How to grow: Arbutus unedo

The fruits are beautifully spaced on this tree, writes Fred Whitsey

A garden tree hung with scarlet strawberries on a raw mid-winter’s day . . . no, it’s not part of a post-Christmas fantasy world, but a reality for anyone who cares to plant one. Arbutus unedo, commonly known as the strawberry tree, is an astonishing plant. It produces flowers in the autumn, but these do not give way to fruits until a year afterwards.

The flowers, each a tiny ivory pitcher, can be carried in vast numbers, but only a small proportion are fertilised. This means that the fruits, of moderate strawberry size, are beautifully spaced on the tree.

Another advantage of this plant is that it will grow anywhere. Its natural home is around the Mediterranean and the warm south-west of Ireland, but it is decidedly hardy. Its leaves are tough and leathery, polished on the upper surfaces. You never see them scorched by frost.

This is one of a small family of modestly-sized evergreen trees that can also be grown into rather bulky bushes. The star of the family, Arbutus menziesii, is of Californian origin. This one is not grown for its fruits – which are small and black – but for its exceedingly beautiful bark. It is tactile too: whoever sees it must stroke its silkiness.

Cream, red and the green of verdigris are all interwoven in this, the degree of colouration changing with the season. But, unlike the rest of its family, Arbutus menziesii is a difficult plant to grow. It refuses to establish. Twice I have succeeded with it, only to lose the trees when they had reached 10ft. Both died overnight.

However, the capricious menziesii has an invincible rival – the hybrid Arbutus andrachnoides, whose bark is the colour of much worn and polished mahogany. Again, it is grown for its arresting bark, but its crop of white flowers also justify its garden space.

Another seductive hybrid, ‘Marina’, has recently appeared in garden centres. Its bark is a mixture of pink, cream and green, and our own tree, only six or seven years old, is already 8ft high. Since infancy it has carried a huge display of pink flowers every spring. No matter that none will ever turn into strawberries.

Growing tips

Although arbutus trees will grow well in any soil, they establish most readily if given plenty of humus-forming refuse round the roots in the planting hole to hold moisture and promote an extensive fibrous root system.

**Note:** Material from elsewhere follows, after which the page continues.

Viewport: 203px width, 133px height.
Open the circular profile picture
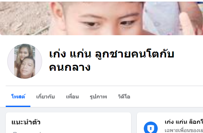25,61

Arbutus unedo can be allowed to grow into a big, rounded evergreen bush, curbed occasionally by cutting fruiting branches for indoor decoration. It will then grow densely and, if used in perimeter plantings, will help to form a baffle against noises-off.

Varieties grown only for the appeal of their bark are best trained into standard trees by selecting the strongest branch as a trunk and gradually removing other growths up to six feet when the head can be allowed to form.

If Arbutus unedo fails to set a crop due to its late flowering, try bashing it with a plastic garden rake – on the principle of the old country jingle: “A woman, a dog and a walnut tree the better you beat ’em the better they be”. The process simply distributes the pollen.

Good companions

Since Arbutus unedo gives its dual performance in autumn, it makes a good climbing frame for one of those less brash clematis. ‘Etoile Rose’, ‘Madame Jules Correvon’ and ‘Gravetye Beauty’ are good examples. Hybrids grown for their bark are best planted in the foreground of informal beds, or as specimen trees, backed by rich evergreen plantings.